Identify PMAY component separately. If your query involves PMAY-Urban, always specify whether it concerns BLC, AHP, or CLSS. Each component is administered through different channels, and a query that does not specify the component is likely to be transferred between offices or answered incompletely.
Use the waiting list request strategically. Asking for your seniority number in the waiting list — and the total number of applicants ahead of you — gives you an objective basis to assess whether the delay in your case is normal given the queue, or whether your application has been overlooked or improperly set aside.
Cross-reference cancellation orders with the legal provision cited. When MHB cancels an allotment, it is required by law to state the grounds. Ask for the specific provision of the Meghalaya Housing Board Act or the scheme rules under which the cancellation was made. If the provision cited does not support the cancellation on the facts, this discrepancy is a strong basis for a legal challenge or consumer forum complaint.
File through rtionline.gov.in for a traceable online record. Unlike physical applications sent by post, the portal generates an acknowledgement number immediately, allows you to track the response, and provides a digital record that is easy to cite in appeals. Always use the portal when internet access is available.
Combine RTI with RERA for private builder accountability. If your housing issue involves a RERA-registered private builder (not MHB), remember that Meghalaya RERA is itself a public authority under Section 2(h) of the RTI Act. You can file RTI with Meghalaya RERA to obtain the builder's project registration certificate, completion status, occupation certificate, and any orders passed on homebuyer complaints — even if the builder ignores your direct complaints.
Specify the time period for document requests.
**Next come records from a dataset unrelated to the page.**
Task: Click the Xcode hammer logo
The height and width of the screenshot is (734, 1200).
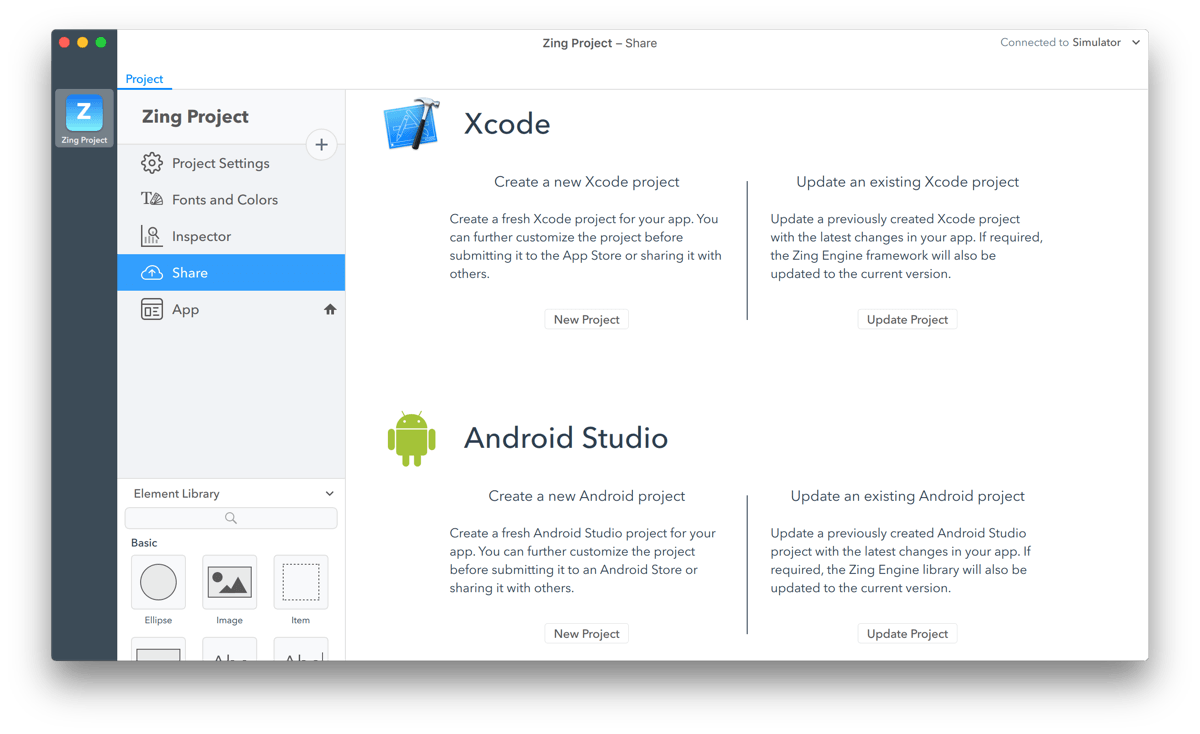Action: click(411, 124)
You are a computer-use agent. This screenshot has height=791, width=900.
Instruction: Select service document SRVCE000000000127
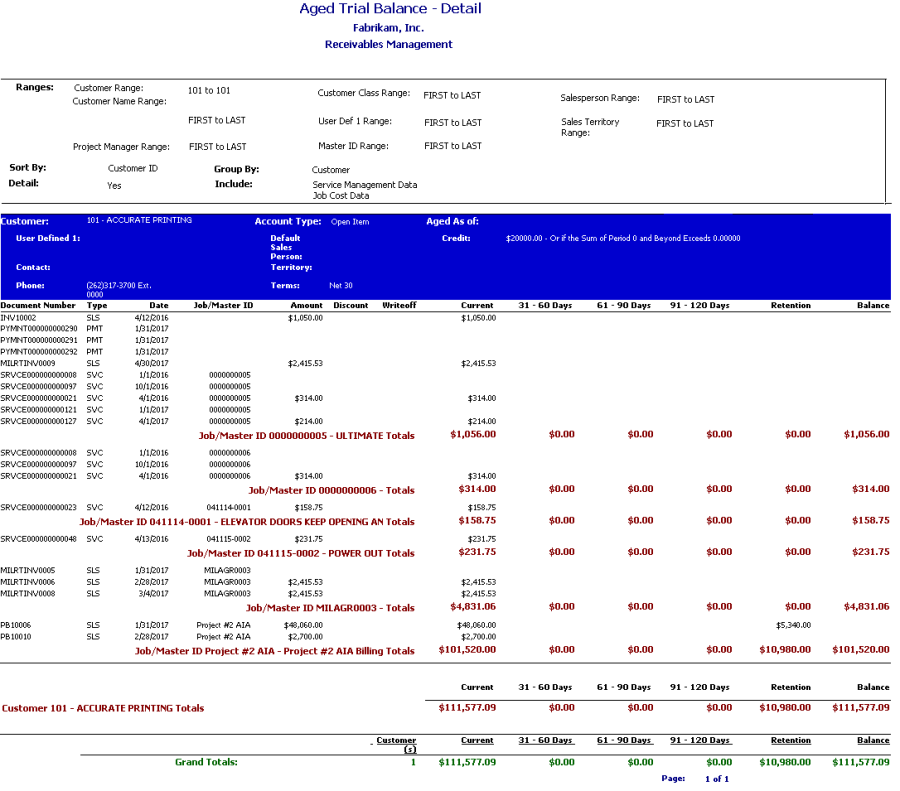pyautogui.click(x=39, y=421)
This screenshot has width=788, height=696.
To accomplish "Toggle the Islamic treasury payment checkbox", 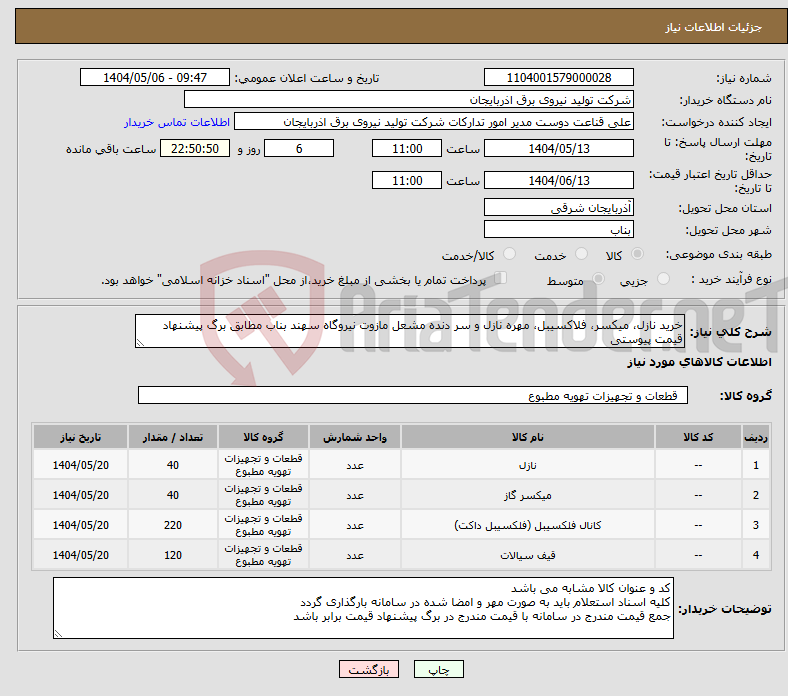I will coord(501,280).
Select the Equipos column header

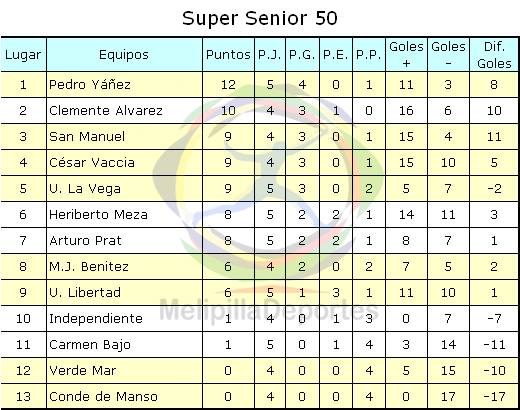[124, 55]
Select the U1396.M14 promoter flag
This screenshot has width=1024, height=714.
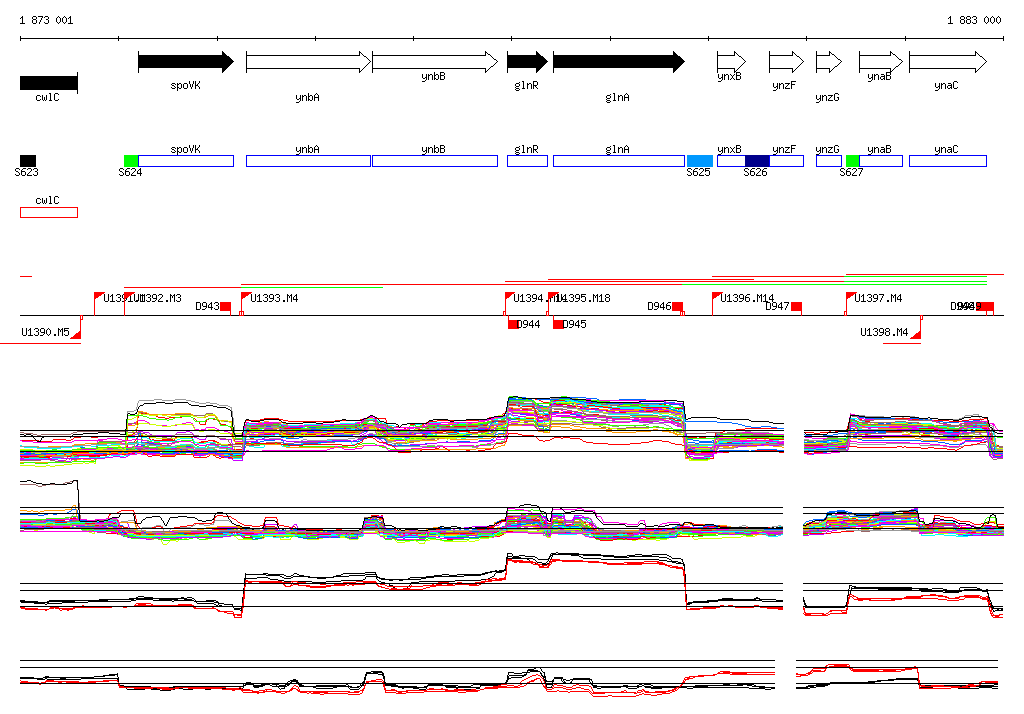(717, 297)
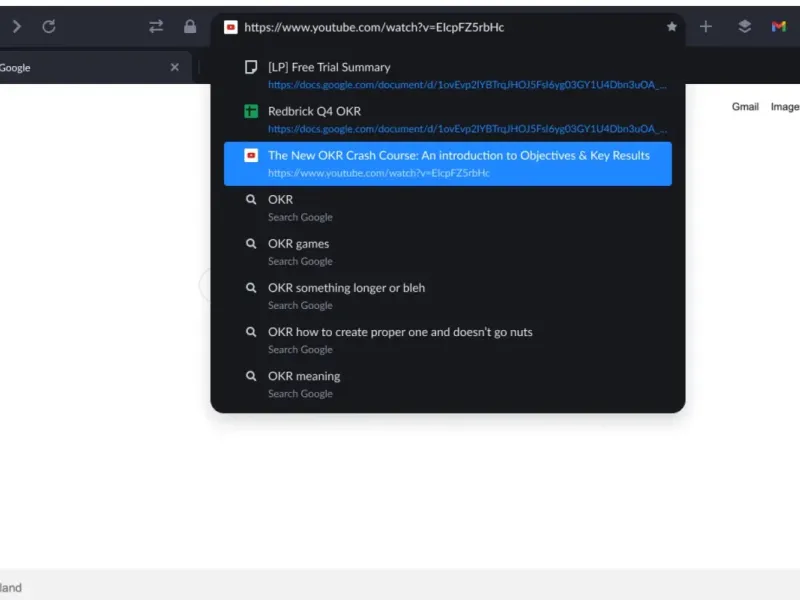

For inspection reports, correspondence, or complaints, always specify a date range — for example, "from the date of commencement of construction to the date of this application." This limits the scope to a manageable volume and prevents the SPIO from claiming that the request is too broad to process.
RTI Act Sections Reference
The following provisions of the Right to Information Act, 2005, are relevant to filing RTI with MHB or MAHUD:
- Section 2(h) — Definition of "public authority" — MHB and MAHUD qualify as public authorities and are fully bound by the Act.
- Section 6 — Filing of RTI application with the SPIO of the relevant public authority.
- Section 7(1) — The SPIO must furnish the requested information within 30 days of receipt of the application.
- Section 7(1) proviso — Where the information sought concerns the life or liberty of a person, the SPIO must respond within 48 hours.
- Section 19(1) — First Appeal to the First Appellate Authority, to be filed within 30 days of the date of decision or expiry of the 30-day response period, whichever is applicable.
- Section 19(3) — Second Appeal to the Meghalaya Information Commission (MIC), to be filed within 90 days of the First Appeal order or expiry of the FAA's response period.
- Section 20 — Penalty of ₹250 per day (up to ₹25,000) on the SPIO personally for unjustified denial, delay, or misleading response; the MIC may also recommend disciplinary proceedings.
Meghalaya's challenging terrain and complex land tenure environment make public housing through MHB and MAHUD especially important for residents of Shillong and the state's growing district towns. Where delays, cancellations, and unanswered queries arise, the RTI Act provides a direct legal mechanism to compel transparency — and to build the documentary record needed for any subsequent formal complaint or legal action.